### REQUIRED WORK
Copy out the records below exactly, from the line with "Task: Open the 更新日志 changelog" to the line with "pyautogui.click(x=520, y=83)", both included.

### INPUT
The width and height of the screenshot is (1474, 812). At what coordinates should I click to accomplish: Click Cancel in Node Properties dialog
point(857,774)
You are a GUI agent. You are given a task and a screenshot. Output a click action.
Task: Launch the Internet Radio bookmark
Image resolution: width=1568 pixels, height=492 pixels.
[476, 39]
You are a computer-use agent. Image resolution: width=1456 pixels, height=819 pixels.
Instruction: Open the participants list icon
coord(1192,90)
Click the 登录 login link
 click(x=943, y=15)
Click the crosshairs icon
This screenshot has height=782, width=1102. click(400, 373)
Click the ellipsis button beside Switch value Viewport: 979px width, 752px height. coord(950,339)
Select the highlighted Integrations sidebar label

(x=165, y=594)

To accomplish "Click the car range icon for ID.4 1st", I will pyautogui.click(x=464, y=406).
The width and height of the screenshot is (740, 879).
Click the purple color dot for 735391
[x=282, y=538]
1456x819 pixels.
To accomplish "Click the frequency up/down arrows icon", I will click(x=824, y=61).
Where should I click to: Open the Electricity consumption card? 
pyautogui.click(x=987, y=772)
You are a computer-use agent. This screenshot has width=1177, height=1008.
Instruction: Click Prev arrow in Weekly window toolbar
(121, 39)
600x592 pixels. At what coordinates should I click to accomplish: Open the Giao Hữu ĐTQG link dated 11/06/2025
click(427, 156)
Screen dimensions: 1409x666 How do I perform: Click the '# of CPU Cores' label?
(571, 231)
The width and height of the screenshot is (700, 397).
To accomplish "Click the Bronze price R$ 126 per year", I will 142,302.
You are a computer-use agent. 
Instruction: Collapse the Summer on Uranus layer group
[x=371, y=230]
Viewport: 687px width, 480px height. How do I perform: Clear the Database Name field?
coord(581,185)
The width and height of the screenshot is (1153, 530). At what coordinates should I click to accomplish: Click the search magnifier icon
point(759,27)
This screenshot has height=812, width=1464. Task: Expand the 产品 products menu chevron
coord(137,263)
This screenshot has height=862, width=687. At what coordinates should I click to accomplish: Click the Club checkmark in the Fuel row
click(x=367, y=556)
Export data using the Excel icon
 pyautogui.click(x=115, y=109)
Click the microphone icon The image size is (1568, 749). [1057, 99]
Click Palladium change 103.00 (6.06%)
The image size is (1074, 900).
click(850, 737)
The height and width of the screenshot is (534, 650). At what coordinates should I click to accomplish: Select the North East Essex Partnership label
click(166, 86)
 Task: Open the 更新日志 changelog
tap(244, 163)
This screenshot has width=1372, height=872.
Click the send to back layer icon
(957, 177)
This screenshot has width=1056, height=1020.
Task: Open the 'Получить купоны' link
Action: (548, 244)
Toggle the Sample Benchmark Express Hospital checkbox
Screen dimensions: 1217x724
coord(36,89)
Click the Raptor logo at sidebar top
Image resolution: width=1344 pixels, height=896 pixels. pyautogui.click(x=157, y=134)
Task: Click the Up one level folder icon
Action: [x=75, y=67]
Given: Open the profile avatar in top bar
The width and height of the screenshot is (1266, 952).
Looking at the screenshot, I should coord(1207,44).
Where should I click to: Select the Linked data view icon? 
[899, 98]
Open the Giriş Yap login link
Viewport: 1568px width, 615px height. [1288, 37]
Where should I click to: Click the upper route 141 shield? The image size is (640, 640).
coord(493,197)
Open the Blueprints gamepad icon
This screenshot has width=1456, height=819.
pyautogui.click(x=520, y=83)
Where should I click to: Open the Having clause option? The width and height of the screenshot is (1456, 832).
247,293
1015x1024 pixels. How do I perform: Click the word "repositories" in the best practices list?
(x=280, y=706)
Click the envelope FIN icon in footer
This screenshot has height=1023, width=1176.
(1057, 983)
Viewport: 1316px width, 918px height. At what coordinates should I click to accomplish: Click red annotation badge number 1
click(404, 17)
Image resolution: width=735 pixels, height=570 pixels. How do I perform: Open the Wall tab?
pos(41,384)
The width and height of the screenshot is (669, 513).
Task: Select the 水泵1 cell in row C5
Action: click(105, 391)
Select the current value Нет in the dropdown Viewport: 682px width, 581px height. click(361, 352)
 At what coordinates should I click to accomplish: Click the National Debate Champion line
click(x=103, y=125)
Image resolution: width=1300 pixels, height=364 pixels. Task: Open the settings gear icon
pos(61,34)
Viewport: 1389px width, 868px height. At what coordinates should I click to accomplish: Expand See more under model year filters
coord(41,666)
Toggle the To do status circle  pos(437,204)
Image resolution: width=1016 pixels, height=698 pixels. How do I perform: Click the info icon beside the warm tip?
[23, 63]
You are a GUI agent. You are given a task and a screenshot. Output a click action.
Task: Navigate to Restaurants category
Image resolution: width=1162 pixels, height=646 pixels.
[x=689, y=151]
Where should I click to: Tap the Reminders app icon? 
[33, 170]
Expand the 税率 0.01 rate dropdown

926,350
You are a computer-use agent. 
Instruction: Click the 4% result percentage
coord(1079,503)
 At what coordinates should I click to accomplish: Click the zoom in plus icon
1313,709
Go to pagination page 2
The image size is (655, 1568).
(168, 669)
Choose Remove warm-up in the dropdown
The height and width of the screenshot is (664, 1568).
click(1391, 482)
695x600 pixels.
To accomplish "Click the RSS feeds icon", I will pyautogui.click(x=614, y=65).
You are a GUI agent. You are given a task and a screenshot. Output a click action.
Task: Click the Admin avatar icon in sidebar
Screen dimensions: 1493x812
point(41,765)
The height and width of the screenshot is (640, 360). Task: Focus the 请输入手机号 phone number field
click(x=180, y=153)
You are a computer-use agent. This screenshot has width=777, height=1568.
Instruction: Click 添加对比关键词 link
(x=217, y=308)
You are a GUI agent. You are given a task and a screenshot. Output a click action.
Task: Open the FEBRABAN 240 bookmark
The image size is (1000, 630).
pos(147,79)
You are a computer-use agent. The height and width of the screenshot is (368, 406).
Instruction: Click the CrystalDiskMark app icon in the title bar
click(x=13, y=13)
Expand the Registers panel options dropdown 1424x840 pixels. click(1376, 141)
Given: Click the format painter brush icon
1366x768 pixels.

### SOLVED PROBLEM
 Task: Open the 更新日志 changelog
tap(244, 163)
This screenshot has width=1372, height=872.
Click the send to back layer icon
(957, 177)
This screenshot has width=1056, height=1020.
Task: Open the 'Получить купоны' link
Action: (548, 244)
Toggle the Sample Benchmark Express Hospital checkbox
Screen dimensions: 1217x724
coord(36,89)
Click the Raptor logo at sidebar top
Image resolution: width=1344 pixels, height=896 pixels. pyautogui.click(x=157, y=134)
Task: Click the Up one level folder icon
Action: [x=75, y=67]
Given: Open the profile avatar in top bar
The width and height of the screenshot is (1266, 952).
Looking at the screenshot, I should coord(1207,44).
Where should I click to: Select the Linked data view icon? 
[899, 98]
Open the Giriş Yap login link
Viewport: 1568px width, 615px height. [1288, 37]
Where should I click to: Click the upper route 141 shield? The image size is (640, 640).
coord(493,197)
Open the Blueprints gamepad icon
This screenshot has width=1456, height=819.
pyautogui.click(x=520, y=83)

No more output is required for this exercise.